(Items from a dataset)
"""

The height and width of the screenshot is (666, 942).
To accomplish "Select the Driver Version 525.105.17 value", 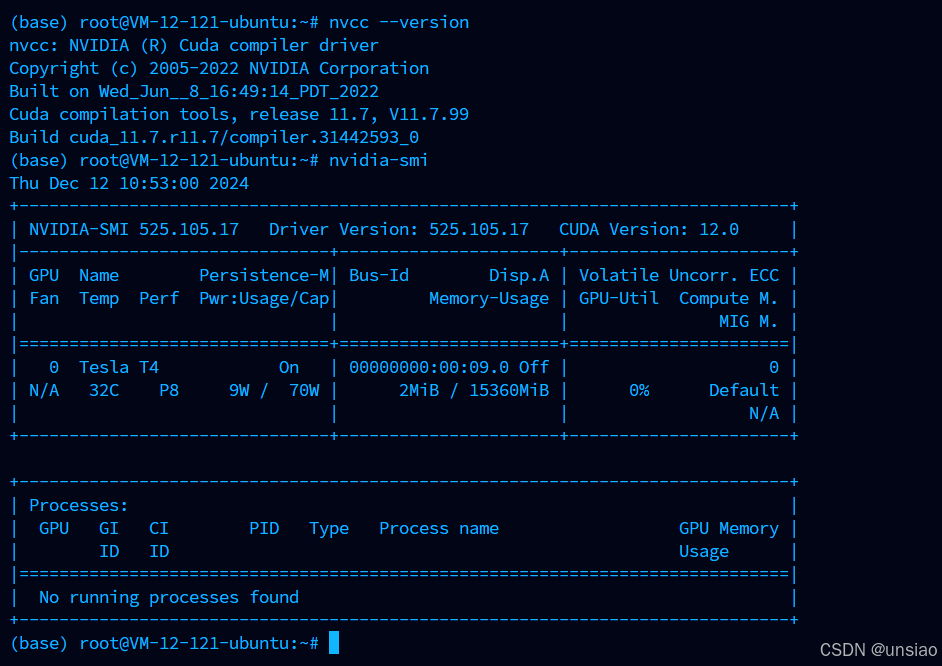I will [x=479, y=229].
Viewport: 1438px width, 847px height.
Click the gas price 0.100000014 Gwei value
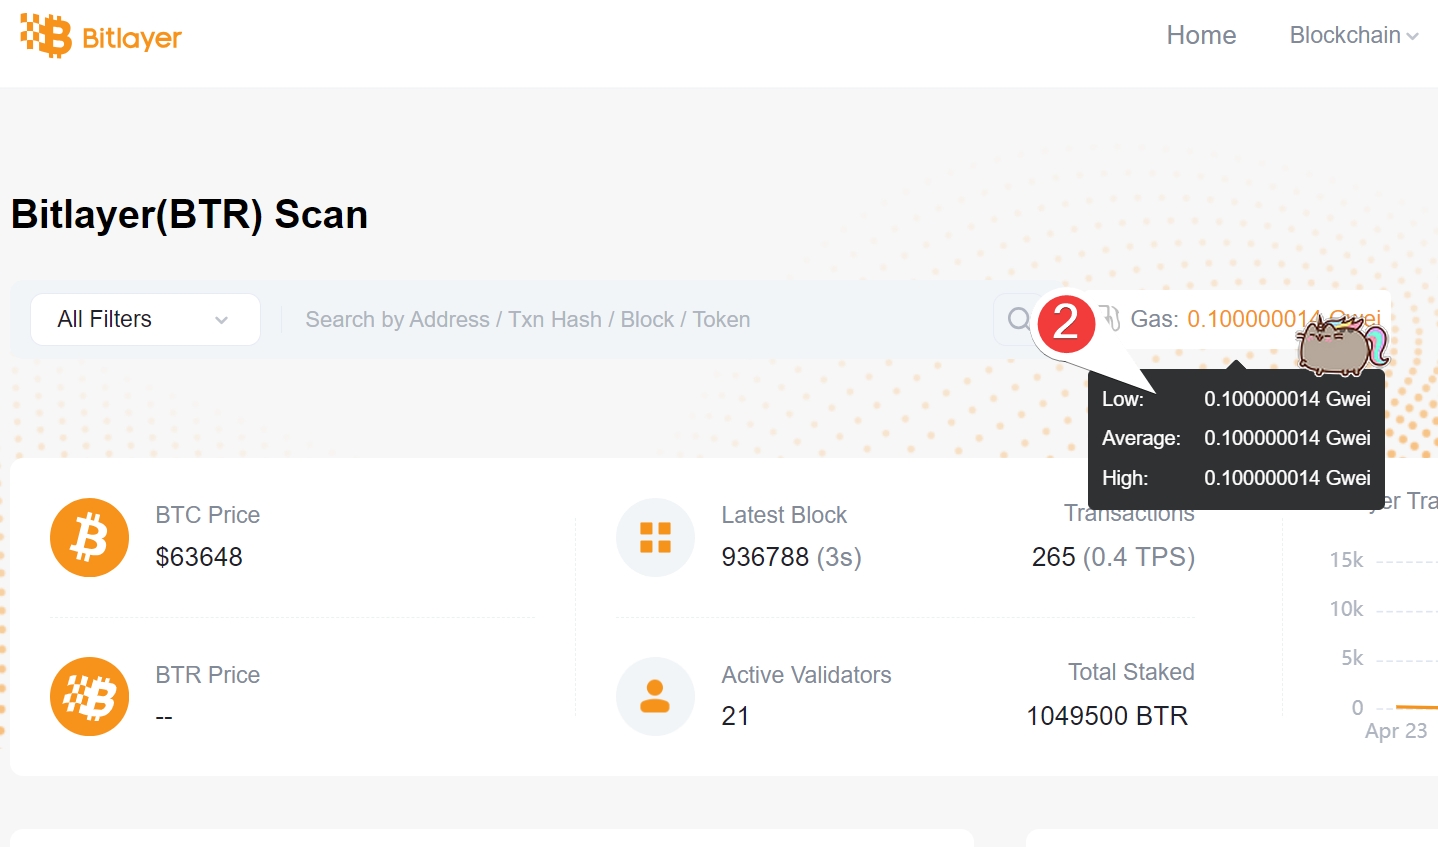[x=1252, y=319]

"""

INSTRUCTIONS FOR THE TASK »
All lines from the one containing "Viewport: 1438px width, 847px height." to the last line of the records above, both included, need to be repeated word for word; omit the pictures.

REPLY TO THE EXERCISE »
Viewport: 1438px width, 847px height.
Click the gas price 0.100000014 Gwei value
[x=1252, y=319]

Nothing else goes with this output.